**Problems**
1. Quote the passage of the will-contest opinion from "The second was" to "proponents, were properly refused.".
2. In the will-contest opinion, what does the court say it sees nothing in the statement Lockwood heard that tends to show? List each item.

**Text provided**
____

The other fact referred to in brief of counsel was a declaration made by Mrs. Torrey to her husband, the testator. It appears that at the time of the attack, these parties were living out on the Highlands of Birmingham, some distance from the business part of town, and some time after the stroke, one Lockwood, the uncle of the contestant, testifies *170that he “heard her say to Mr. Torrey he must go down to the Kimball House, that she couldn’t live out there and attend to his business in town for him.” The Kimball House was the property of the testator, and convenient to the business part of town. It was rented out as a boarding house. Testator owned other considerable real estate, in the city, which was rented out. The move to the Kimball House was soon after the attack of paralysis and many months before there was any steps taken in reference to the making of a will. We can see nothing in this statement, if true, which tends to show fraud, deceit, coercion or imposition of fear, to influence the testamentary disposition of his property. Certainly when the testator sent for his nephew who was an attorney, to write his will, there is no evidence to show that his wife knew of his purpose, or was present when he gave instructions as to the disposition of his property, or had anything to do with sending for the attesting witnesses, or was present at the time the will was signed and attested, or advised him in regard to the disposition of his property, or made any suggestion at any time relative thereto.

The proposition we declare is, that although the evidence may tend to show some impairment of the mind, if testamentary capacity remains, the fact that there has been an unequal distribution of property, does not authorize the conclusion, that such disposition was the result of fraud or undue influence. There must be other evidence tending to show that the will of the testator was unduly coerced, or that there was fraud or deceit practiced in its procurement. To hold otherwise would lay down a principle which would authorize the setting aside of every will, on the grounds of fraud or undue influence, when any impairment of mental vigor was shown, although the testator possessed testamentary capacity, unless the disposition of his property accorded with ■ what in the opinion of the jury it should have been.

We will next consider the principles of law declared by the trial court, as to what constitutes testamentary capacity. We consider the charge given by the'court ex mero motu with the exception of what we believe to be a clerical error, to be a clear and correct statement of the law of testamentary capacity. The clerical error is in writing “valid” for “invalid.” The whole charge and the context show, that “invalid” was the word used by the court. We are of opinion the rule declared in laying down the mode for the- impeachment of witnesses is too broad. In order to impeach a witness by showing that he has made contradictory statements, the *171statement made, must be material to the issue. It is not every contradictory statement made, but only those relative and material, which is the basis for proof of contradictory statements.

The difficulties on this branch of the case arise from written charges “given” or “refused” prepared by counsel.

We are of opinion the charges upon the question of testamentary capacity requested by proponent were properly refused. The first and fourth charges are in language copied from the opinion of the court in Roberts v. Trawick, 13 Ala. 85, supra. An examination of the case will show that the court was laying down a rule for the trial court, and giving the reasons for the admission or rejection of certain facts as evidence, and not a rule for the guidance of juries, after such evidence has been admitted. The charges invaded the province of the jury, and were properly refused.

The second was erroneous in requiring the contestants to prove more than the law requires. When the law predicates certain facts, and declares their existence to be evidence of testamentary capacity, the rule does not impose upon a contestant the burden of affirmatively showing, the non-existence of all the facts predicated. The correct inference from the rule declared, is, that if the testator is wanting in either of the specified constituents, he does not possess all that is necessary to constitute testamentary capacity. The affirmative charges, which instructed the jury generally, to find for proponents, were properly refused.

____

**Data shown**
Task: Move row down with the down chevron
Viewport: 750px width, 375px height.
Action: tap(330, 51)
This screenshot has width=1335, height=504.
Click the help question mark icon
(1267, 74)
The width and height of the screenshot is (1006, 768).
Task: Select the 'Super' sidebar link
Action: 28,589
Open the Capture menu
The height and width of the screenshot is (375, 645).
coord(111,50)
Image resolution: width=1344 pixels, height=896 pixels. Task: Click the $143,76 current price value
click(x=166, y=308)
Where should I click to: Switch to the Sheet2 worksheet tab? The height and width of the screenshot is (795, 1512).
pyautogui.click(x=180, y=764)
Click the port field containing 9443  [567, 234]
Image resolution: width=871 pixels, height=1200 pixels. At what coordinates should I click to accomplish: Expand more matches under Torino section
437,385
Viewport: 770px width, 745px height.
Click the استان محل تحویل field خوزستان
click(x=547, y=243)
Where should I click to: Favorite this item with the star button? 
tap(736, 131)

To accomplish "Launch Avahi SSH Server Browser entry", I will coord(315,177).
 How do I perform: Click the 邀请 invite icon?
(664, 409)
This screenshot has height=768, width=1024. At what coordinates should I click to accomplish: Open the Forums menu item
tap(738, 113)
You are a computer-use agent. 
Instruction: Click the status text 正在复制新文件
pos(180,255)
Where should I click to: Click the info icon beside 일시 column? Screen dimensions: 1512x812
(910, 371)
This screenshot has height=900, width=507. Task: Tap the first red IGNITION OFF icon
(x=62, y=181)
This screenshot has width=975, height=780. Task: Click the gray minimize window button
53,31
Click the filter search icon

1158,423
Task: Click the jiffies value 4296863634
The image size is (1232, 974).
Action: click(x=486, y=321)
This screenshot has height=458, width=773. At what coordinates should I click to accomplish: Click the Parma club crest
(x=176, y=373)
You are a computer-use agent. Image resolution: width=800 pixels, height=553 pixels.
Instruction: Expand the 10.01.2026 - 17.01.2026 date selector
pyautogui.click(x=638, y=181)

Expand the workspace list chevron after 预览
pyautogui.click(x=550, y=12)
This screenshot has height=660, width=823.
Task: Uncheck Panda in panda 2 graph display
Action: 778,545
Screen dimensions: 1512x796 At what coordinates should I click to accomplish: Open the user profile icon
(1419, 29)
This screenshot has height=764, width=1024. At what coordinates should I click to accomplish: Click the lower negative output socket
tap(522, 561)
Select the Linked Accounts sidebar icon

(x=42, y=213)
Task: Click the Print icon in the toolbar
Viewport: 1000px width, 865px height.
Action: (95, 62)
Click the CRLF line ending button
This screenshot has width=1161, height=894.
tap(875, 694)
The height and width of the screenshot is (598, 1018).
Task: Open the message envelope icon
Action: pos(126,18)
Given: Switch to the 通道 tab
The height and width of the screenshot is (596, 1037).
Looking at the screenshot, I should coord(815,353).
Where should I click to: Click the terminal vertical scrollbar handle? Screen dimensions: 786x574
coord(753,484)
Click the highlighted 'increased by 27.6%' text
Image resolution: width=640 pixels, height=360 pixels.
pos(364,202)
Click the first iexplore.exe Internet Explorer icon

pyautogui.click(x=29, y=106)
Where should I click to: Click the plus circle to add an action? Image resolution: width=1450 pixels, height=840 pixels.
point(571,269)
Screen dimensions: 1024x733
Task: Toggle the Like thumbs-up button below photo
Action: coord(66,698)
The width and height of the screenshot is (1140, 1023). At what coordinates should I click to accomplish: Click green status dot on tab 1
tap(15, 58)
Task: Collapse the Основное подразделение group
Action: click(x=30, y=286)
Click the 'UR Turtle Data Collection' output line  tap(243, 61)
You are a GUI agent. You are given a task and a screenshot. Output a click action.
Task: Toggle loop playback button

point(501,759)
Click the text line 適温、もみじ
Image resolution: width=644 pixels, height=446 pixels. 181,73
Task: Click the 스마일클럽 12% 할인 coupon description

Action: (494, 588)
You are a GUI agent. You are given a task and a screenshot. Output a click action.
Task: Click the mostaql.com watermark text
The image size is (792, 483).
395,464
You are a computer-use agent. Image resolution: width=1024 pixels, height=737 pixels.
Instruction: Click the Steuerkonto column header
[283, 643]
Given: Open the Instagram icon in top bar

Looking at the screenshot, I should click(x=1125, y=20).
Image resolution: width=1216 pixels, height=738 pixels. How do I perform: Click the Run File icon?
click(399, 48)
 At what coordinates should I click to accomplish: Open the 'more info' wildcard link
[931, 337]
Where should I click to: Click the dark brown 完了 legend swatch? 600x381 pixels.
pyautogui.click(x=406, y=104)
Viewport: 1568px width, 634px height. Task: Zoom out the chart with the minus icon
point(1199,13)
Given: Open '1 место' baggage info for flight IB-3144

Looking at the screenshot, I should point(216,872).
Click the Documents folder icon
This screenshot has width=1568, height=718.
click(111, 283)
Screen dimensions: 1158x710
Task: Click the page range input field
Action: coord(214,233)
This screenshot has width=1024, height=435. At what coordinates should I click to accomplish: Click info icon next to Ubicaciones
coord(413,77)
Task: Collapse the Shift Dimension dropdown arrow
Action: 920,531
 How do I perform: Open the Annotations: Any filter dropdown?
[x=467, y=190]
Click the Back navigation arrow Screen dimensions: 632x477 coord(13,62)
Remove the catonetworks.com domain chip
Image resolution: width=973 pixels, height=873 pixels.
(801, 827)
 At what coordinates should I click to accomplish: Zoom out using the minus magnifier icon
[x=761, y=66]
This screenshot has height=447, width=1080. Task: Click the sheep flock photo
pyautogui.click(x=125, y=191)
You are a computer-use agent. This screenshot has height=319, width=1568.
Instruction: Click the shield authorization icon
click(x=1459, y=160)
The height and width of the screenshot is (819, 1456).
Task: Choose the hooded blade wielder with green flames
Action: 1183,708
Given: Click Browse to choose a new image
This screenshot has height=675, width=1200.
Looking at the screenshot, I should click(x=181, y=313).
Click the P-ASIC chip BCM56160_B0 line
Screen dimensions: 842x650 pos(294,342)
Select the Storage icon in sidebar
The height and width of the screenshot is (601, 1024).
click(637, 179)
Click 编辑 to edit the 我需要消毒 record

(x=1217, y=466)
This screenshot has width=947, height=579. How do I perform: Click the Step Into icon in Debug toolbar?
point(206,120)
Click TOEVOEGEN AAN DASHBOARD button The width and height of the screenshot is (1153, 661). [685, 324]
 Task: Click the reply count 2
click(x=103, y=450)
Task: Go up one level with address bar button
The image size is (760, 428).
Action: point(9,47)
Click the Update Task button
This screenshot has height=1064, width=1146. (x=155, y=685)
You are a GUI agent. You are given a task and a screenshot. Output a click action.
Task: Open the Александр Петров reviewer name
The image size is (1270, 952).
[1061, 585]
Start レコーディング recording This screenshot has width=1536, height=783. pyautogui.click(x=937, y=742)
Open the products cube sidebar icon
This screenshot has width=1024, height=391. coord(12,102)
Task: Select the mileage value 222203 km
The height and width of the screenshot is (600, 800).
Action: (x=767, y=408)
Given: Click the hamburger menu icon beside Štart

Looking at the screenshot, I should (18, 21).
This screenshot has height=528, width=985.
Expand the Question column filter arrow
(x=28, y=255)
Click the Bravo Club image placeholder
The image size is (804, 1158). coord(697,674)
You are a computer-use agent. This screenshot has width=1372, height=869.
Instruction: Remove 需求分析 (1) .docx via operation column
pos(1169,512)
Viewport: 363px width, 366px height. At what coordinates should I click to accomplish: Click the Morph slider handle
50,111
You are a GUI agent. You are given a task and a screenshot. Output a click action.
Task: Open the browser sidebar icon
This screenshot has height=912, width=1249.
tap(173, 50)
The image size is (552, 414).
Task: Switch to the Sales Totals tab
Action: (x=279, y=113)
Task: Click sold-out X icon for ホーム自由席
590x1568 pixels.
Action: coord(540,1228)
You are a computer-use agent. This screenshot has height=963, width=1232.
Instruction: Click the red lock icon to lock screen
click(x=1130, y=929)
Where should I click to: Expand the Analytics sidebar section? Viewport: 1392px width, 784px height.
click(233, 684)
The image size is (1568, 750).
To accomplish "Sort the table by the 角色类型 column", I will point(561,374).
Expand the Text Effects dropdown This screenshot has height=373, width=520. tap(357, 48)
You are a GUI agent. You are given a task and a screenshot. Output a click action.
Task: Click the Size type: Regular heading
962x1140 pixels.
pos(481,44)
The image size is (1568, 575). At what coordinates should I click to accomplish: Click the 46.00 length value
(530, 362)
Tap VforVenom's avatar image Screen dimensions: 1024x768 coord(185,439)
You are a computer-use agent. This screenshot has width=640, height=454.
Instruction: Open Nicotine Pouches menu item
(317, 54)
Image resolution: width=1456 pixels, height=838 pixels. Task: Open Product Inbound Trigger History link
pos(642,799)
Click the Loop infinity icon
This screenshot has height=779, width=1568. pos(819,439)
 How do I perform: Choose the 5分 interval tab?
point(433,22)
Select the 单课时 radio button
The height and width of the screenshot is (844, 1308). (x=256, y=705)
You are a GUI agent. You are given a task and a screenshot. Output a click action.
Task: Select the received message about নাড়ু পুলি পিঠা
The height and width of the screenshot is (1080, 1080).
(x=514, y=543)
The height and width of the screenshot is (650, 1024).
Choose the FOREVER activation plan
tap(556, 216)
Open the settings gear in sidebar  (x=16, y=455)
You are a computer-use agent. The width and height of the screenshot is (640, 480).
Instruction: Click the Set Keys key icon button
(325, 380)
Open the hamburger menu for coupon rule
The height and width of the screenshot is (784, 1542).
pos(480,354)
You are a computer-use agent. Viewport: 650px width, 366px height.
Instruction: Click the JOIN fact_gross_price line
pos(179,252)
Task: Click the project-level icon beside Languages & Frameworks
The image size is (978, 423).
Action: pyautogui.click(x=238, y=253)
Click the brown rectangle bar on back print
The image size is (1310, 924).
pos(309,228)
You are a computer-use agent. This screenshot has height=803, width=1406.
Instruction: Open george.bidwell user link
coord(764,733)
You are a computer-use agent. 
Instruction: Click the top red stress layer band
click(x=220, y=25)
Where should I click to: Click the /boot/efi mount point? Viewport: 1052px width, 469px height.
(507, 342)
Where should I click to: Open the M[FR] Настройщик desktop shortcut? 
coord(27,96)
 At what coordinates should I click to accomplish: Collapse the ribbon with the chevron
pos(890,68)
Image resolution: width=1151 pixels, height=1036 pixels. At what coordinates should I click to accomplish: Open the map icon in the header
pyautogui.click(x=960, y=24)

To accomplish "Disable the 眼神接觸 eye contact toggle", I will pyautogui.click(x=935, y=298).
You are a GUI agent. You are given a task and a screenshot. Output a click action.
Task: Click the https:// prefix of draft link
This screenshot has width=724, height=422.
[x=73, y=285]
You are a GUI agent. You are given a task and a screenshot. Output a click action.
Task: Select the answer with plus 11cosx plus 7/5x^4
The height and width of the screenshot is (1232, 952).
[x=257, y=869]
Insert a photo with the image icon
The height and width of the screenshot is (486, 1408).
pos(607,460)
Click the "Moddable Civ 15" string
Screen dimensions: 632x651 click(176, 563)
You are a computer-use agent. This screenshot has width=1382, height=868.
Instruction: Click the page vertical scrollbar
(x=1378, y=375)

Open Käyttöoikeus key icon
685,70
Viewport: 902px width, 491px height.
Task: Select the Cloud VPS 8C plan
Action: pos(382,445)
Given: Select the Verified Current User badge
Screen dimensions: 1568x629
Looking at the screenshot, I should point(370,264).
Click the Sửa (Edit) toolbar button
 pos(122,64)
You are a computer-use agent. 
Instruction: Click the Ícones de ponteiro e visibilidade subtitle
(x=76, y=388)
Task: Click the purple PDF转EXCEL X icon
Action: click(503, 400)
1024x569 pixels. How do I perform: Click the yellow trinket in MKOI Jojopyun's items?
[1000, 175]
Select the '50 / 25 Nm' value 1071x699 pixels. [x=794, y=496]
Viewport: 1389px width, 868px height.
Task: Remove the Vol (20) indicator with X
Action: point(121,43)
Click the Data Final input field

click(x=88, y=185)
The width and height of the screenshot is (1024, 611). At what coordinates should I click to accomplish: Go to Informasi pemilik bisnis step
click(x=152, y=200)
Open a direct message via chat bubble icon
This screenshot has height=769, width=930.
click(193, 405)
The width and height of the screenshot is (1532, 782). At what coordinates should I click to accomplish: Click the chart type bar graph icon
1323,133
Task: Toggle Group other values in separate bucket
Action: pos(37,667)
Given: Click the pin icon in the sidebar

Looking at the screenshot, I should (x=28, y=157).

____

**Solutions for each task**
1.
The second was erroneous in requiring the contestants to prove more than the law requires. When the law predicates certain facts, and declares their existence to be evidence of testamentary capacity, the rule does not impose upon a contestant the burden of affirmatively showing, the non-existence of all the facts predicated. The correct inference from the rule declared, is, that if the testator is wanting in either of the specified constituents, he does not possess all that is necessary to constitute testamentary capacity. The affirmative charges, which instructed the jury generally, to find for proponents, were properly refused.

2.
- fraud
- deceit
- coercion
- imposition of fear